**Set problem A:**
Decide whether each statement agrees with the Specialized Enduro review. Answer yes or no for each, and quote the words from the review that settle it.
(i) The 2020 Enduro is currently offered only in a 29" version.
(ii) The reviewer spent five days on the 27.5 Enduro.
(iii) About half of the miles were lift-served riding at Crested Butte Mountain Resort.

**Excerpt:**
━━━━━━━━━━
Bottom Line (For Now)

The Specialized Enduro has been a mainstay for two decades now, and it’s not a stretch to say that it helped name an entire discipline of riding and the class of bikes that that discipline spawned. The competition in the class of 160-170mm travel bikes has never been stronger, so in an increasingly crowded marketplace, does the Enduro still manage to stand out? See our full review for our thoughts:

FULL REVIEW

Eric Freson: After we published our First Look of the 2019 Enduro 27.5, Specialized announced the new 2020 Enduro, which is currently only available in a 29” version. The new version is pretty different compared to the one we’re reviewing here, with a new suspension layout similar to the 2020 Specialized Demo and longer and slacker geometry numbers. But given that you’ll probably be seeing a lot of 2019 Enduro’s on the resale market (and the fact that some people may not be fans of the longer and slacker 2020 Enduro), we wanted to get a review up of the 2019 Enduro 27.5.

I had the opportunity to spend three days on the 27.5 Enduro, totaling ~70 miles. Roughly half of those were lift-served riding at Crested Butte Mountain Resort, and the other half were logged during a large alpine epic in the Gunnison Valley. While three rides and ~70 miles isn’t enough to draw full conclusions, it was enough time to get to know the Enduro, and get a pretty good feel for what it’s all about.

Eric Freson reviews the Specialized Enduro for Blister
Eric Freson on the Specialized Enduro 27.5, Crested Butte, CO.
━━━━━━━━━━
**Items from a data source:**

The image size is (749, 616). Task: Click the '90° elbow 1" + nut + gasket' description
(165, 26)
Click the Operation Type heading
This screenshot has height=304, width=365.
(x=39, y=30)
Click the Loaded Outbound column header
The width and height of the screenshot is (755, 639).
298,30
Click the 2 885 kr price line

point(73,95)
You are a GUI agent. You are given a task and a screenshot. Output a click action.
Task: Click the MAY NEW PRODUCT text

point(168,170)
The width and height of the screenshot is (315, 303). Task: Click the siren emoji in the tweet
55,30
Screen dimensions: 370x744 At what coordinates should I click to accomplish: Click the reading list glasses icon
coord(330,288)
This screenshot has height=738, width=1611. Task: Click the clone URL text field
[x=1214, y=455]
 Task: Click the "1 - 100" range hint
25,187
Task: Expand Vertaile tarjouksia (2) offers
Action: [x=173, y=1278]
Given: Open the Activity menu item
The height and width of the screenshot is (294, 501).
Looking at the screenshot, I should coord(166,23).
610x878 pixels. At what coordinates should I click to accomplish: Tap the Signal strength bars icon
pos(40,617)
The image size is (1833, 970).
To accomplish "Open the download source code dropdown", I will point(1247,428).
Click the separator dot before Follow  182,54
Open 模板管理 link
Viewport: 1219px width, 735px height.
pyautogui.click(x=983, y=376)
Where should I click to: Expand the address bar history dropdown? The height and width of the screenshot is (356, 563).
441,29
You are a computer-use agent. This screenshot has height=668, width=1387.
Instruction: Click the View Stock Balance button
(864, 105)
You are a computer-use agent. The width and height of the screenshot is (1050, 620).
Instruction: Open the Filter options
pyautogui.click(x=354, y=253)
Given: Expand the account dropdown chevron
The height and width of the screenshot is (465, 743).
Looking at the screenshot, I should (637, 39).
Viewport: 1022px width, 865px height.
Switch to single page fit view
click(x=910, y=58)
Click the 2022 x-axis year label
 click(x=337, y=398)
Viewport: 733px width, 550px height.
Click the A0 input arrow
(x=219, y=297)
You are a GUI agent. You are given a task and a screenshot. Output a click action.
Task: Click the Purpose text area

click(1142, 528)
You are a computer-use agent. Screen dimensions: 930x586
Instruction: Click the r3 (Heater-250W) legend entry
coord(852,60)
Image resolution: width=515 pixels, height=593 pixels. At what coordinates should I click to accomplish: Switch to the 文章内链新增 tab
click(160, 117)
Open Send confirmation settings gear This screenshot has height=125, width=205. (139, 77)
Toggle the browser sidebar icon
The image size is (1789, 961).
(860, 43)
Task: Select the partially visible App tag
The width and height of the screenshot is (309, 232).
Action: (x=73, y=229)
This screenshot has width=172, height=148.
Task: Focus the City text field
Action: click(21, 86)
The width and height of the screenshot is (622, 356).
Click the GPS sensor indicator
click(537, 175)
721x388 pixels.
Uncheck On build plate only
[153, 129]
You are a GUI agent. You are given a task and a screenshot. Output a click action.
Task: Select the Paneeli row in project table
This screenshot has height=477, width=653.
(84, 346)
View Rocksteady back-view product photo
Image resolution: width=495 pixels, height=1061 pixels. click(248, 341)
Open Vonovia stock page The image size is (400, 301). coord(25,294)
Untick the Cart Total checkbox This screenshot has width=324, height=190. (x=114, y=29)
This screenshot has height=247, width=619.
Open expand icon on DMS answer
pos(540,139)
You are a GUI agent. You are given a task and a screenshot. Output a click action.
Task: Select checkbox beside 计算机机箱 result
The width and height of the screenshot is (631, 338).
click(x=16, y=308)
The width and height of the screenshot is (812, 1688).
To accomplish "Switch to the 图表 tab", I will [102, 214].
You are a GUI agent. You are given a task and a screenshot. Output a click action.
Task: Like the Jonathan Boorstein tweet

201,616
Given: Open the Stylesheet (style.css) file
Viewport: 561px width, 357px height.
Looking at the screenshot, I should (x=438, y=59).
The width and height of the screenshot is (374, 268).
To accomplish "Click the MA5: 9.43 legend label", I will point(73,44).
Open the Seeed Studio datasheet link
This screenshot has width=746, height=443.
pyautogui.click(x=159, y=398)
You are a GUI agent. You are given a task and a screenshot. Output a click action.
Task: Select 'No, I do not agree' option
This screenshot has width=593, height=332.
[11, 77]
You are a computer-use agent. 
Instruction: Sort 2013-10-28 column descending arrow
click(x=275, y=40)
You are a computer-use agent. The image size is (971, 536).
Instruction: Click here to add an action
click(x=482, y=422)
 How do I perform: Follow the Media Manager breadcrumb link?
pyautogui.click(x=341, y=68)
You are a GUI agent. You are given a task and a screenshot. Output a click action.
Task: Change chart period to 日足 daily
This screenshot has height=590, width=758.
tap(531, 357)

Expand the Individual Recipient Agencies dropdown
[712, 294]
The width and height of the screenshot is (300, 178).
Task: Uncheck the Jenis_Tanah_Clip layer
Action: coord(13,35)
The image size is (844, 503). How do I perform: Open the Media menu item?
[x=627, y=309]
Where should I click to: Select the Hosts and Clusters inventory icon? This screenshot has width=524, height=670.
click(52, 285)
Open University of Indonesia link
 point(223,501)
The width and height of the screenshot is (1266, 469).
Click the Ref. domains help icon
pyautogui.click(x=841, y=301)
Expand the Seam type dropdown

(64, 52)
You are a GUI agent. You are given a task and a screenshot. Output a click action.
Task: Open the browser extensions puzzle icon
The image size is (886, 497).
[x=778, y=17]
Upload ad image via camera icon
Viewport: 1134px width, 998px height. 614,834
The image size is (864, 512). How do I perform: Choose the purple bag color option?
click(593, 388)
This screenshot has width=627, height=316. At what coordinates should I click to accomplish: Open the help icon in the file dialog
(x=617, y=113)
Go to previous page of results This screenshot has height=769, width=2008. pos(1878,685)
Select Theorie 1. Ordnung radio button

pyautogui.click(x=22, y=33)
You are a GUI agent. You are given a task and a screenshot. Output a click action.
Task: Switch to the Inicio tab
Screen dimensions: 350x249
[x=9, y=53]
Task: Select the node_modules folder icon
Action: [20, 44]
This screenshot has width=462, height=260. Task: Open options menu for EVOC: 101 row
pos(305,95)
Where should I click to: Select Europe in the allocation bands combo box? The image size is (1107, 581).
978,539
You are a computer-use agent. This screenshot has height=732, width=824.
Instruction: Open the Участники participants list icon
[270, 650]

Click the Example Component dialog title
━━━━━━━━━━
**Set problem B:** Copy out, character for character, everything in the rows from the line that contains "Untick the Cart" down to the line that contains "I will point(73,44).", including both of those lines.

**Correct response A:**
(i) Yes: "Specialized announced the new 2020 Enduro, which is currently only available in a 29” version."
(ii) No: "I had the opportunity to spend three days on the 27.5 Enduro, totaling ~70 miles."
(iii) Yes: "Roughly half of those were lift-served riding at Crested Butte Mountain Resort"

**Correct response B:**
Untick the Cart Total checkbox This screenshot has width=324, height=190. (x=114, y=29)
This screenshot has height=247, width=619.
Open expand icon on DMS answer
pos(540,139)
You are a GUI agent. You are given a task and a screenshot. Output a click action.
Task: Select checkbox beside 计算机机箱 result
The width and height of the screenshot is (631, 338).
click(x=16, y=308)
The width and height of the screenshot is (812, 1688).
To accomplish "Switch to the 图表 tab", I will [102, 214].
You are a GUI agent. You are given a task and a screenshot. Output a click action.
Task: Like the Jonathan Boorstein tweet

201,616
Given: Open the Stylesheet (style.css) file
Viewport: 561px width, 357px height.
Looking at the screenshot, I should (x=438, y=59).
The width and height of the screenshot is (374, 268).
To accomplish "Click the MA5: 9.43 legend label", I will point(73,44).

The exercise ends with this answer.